Your time, friend, is it ours?
(ticktock, ticktock) On a day
(ticktock) you would say had passed
death took away
the thing that I held dearest.
The rain drums harder
on the windowpanes.
A farmer again,
I go back to my fields of grain …
… It’s getting darker:
I watch the filament
redden and glow;
I’d get more light from a match
or the moonshine.
God knows where my glasses went –
(if one had to define
the pointless search!)
amongst these reviews, old papers …
who’d find anything?
… Aha. Here we go.
New books.
I open one by Unamuno –
the pride and joy
of our Spanish revival –
no, renaissance, to hell
with it … This country dominie
has always carried the torch for you,
Rector of Salamanca.
This philosophy of yours
you call dilettantish,
just a balancing act –
Don Miguel, it’s mine too.
It’s water from the true source,
a downpour, then a burn, a cataract,
always alive, always fugitive … it’s poetry,
a real thing of the heart.
But can we really build on it?
There’s no foundation
in the spirit or the wind –
no anchorage, no anchor;
only the work –
our rowing or sailing
towards the shoreless ocean …
Henri Bergson: The Immediate
Data of Consciousness.
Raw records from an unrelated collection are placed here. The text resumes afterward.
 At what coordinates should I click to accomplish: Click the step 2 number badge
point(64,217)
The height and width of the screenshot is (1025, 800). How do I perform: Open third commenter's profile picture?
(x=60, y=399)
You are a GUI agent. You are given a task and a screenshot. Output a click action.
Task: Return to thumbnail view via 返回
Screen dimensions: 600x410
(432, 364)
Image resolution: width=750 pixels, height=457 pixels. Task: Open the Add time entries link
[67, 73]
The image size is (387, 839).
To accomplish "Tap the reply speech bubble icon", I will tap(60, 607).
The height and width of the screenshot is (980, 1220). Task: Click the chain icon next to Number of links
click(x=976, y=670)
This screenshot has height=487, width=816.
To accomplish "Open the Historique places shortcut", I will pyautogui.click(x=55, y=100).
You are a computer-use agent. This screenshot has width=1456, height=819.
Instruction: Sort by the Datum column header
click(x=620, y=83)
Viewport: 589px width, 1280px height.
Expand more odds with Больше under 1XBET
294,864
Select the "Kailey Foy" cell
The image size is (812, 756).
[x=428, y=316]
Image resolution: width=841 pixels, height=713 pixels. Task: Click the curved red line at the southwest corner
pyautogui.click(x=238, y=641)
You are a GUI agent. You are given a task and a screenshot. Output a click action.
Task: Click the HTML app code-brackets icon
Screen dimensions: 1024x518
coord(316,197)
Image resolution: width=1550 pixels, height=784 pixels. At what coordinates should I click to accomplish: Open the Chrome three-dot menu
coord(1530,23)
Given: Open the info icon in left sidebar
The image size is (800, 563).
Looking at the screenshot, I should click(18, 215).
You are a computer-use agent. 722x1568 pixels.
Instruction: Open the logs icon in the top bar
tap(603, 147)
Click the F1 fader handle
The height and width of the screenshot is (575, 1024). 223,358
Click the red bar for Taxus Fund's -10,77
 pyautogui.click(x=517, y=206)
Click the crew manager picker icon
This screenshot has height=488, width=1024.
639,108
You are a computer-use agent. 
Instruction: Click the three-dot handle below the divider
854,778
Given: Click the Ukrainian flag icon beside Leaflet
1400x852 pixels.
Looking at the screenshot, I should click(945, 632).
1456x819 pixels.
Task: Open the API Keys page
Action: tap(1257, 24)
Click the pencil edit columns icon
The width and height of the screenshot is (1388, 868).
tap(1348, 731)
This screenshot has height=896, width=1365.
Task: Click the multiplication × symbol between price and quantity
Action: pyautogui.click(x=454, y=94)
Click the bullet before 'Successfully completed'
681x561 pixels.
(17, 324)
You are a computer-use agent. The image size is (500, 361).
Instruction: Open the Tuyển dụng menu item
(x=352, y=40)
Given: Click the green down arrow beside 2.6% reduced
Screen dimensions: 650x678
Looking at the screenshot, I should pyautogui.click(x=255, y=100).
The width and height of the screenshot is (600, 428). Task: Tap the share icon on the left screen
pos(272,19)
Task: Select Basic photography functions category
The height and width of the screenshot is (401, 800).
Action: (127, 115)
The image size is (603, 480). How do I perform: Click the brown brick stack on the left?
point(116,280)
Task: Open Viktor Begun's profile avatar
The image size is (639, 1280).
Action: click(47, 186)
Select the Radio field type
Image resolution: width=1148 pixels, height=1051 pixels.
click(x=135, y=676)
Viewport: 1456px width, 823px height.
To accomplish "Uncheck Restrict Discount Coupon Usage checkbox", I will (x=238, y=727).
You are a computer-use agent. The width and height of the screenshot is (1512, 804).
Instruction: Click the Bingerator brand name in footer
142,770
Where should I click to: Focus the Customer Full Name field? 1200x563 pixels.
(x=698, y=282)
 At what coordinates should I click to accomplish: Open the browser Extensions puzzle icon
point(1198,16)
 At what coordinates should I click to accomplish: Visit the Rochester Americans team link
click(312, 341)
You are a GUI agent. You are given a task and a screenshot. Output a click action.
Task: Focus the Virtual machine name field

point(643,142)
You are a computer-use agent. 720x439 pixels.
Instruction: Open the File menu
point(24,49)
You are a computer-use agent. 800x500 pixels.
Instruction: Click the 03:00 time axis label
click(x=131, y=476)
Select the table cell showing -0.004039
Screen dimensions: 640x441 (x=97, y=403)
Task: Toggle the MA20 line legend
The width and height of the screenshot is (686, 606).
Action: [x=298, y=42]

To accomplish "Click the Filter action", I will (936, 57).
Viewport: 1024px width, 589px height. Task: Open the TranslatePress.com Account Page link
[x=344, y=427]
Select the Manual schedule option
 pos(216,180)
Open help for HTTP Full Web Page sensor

Looks
like another of these French tricks …
This Bergson is a rogue,
Master Unamuno, true?
I’d sooner take that boy
from Königsberg
and his – how’d you put it –
salto inmortal …
that devilish jew
worked out free will
within his own four walls.
It’s okay, I guess – every scholar
with his headache, every lunatic
I suppose it matters
in this short, troublesome affair
whether we’re slaves or free;
but, if we’re all bound for the sea,
it’s all the same in the end.
God, these country backwaters!
All our idle notes and glosses
soon show up for what they are:
the yawns of Solomon …
no, more like Ecclesiastes:
a solitude of solitudes,
vanity of vanities …
… The rain’s slacking off.
Umbrella, hat, gaberdine, galoshes …
Right. I’m out of here.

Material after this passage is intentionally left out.